A habilidade com os lápis e pincéis também despertou o olhar de uma professora de catequese. Ela incentivou o futuro artista a frequentar as aulas de pintura do bairro. “Minha mãe explicou que não era viável financeiramente, mas a catequista fez uma nova proposta: ensinaria piano para a filha da professora de pintura e, em troca, eu faria as aulas de pintura. E assim, aprendi a utilizar as tintas a óleo, refinei técnicas e me tornei assistente da professora”, conta.


Inspiração para a juventude
Essa oportunidade na juventude ajudou Marcel a lapidar o seu talento. Como professor, ele segue fazendo o mesmo pelos estudantes. É visto como uma inspiração. Victor Hugo Souza, ex-aluno da Escola Municipal Santa Terezinha, afirma que as aulas de Artes do professor Marcel mostravam um mundo de oportunidades.
Ele destaca também a importância de ver um homem negro ocupando espaços como a escola. “Quando eu vi o Marcel lecionando pra gente, percebi que fiquei mais otimista com o futuro. A arte é algo que me interessa desde a adolescência. E ver um homem preto, que trabalha e ensina a Arte, foi uma experiência muito positiva. Hoje, aos 25 anos, tenho cada vez mais clareza da influência do Marcel na minha formação intelectual e pessoal”, detalha.

No período em que foi aluno de Marcel, Victor recebeu apoio do professor nos trabalhos artísticos em que se envolvia, como saraus, slam (batalha de rimas autorais e performáticas) e cartazes lambe-lambe.
O lado criativo seguiu na vida adulta, em outras frentes.
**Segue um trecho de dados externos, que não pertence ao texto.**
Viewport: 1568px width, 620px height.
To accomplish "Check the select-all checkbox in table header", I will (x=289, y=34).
Formado em Arquitetura, Victor hoje é sócio em uma empresa de criação de marcas. “Eu sinto que todas essas conexões que eu pude trocar com o Marcel, na escola, mas também posteriormente, levaram minha atuação a esse lugar de criatividade, necessário nas minhas duas áreas de atuação”, afirma.
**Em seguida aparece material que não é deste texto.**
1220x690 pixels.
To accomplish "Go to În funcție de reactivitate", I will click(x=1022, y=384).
O professor e os estudantes fazem perguntas à sociedade
A arte, na visão de Marcel, também fortalece a formação intelectual e social dos alunos, ao provocar a reflexão diante de questões raciais e de desigualdades, por exemplo. Um dos projetos que ilustra essa visão foi elaborado junto com a professora de Educação Física. “Criamos um pequeno estúdio de fotografia na sala, para retratar alunas como atletas e a partir disso, pensar sobre a desigualdade no esporte”, explica.
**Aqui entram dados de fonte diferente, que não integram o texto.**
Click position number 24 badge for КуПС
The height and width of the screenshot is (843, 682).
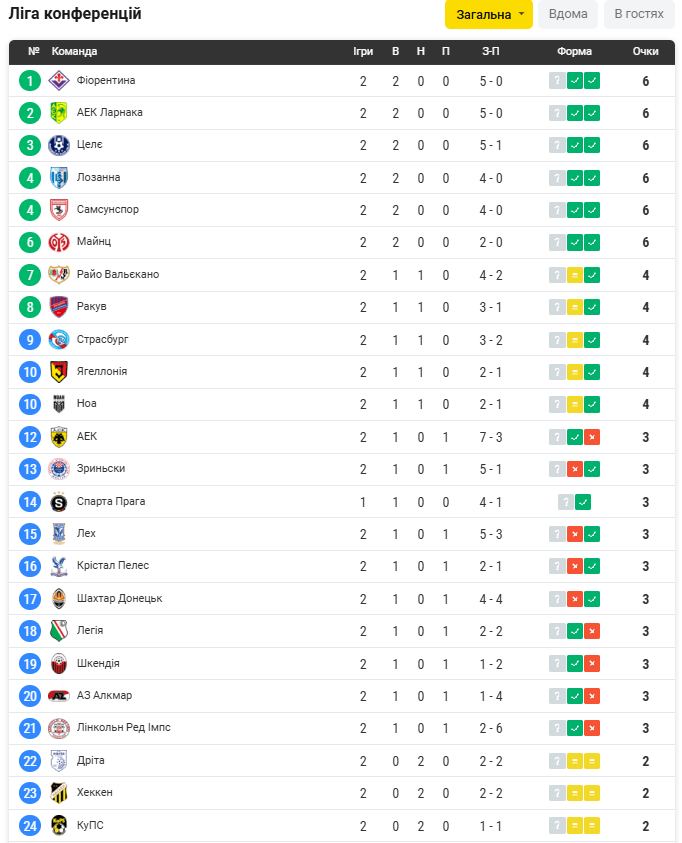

Em outra oportunidade, Marcel levou revistas e folhetos de lojas varejistas para análise sobre a representatividade da população brasileira. Os estudantes foram incentivados a analisar o perfil das pessoas que ilustravam aqueles materiais. “Em grupos, os alunos observaram que a maioria ali eram brancas e bem poucos eram negros, indígenas, asiáticos.”, diz. As descobertas vindas da atividade geraram discussões sobre exclusão, pertencimento e racismo. Para Marcel, “isso nos lembra que a escola não é um lugar isolado. Existe a construção de conhecimento e também a formação integral dos indivíduos”, reflete.

As pinturas do próprio Marcel também motivam atividades junto dos estudantes. O professor mostra, a partir das obras, como é o processo de produção, desde a concepção até a finalização. O artista concilia uma rotina de trabalho entre as salas de aula e a exposição de obras autorais em galerias nacionais e internacionais. “Um aluno me perguntou, certa vez, porque eu estou na escola, se eu sou ‘famoso’ e até apareço no ‘Google’. Respondi que escolhi estar ali, e como é essencial essa troca de conhecimento, o diálogo com a turma para eu ser o artista que eu sou”, complementa.
O professor Marcel Diogo mostra que aprender é também observar, questionar e refletir, até chegar às descobertas. A curiosidade é um motor da aprendizagem — e os professores são guias para explorá-la na direção de um caminho cidadão, ético e sustentável.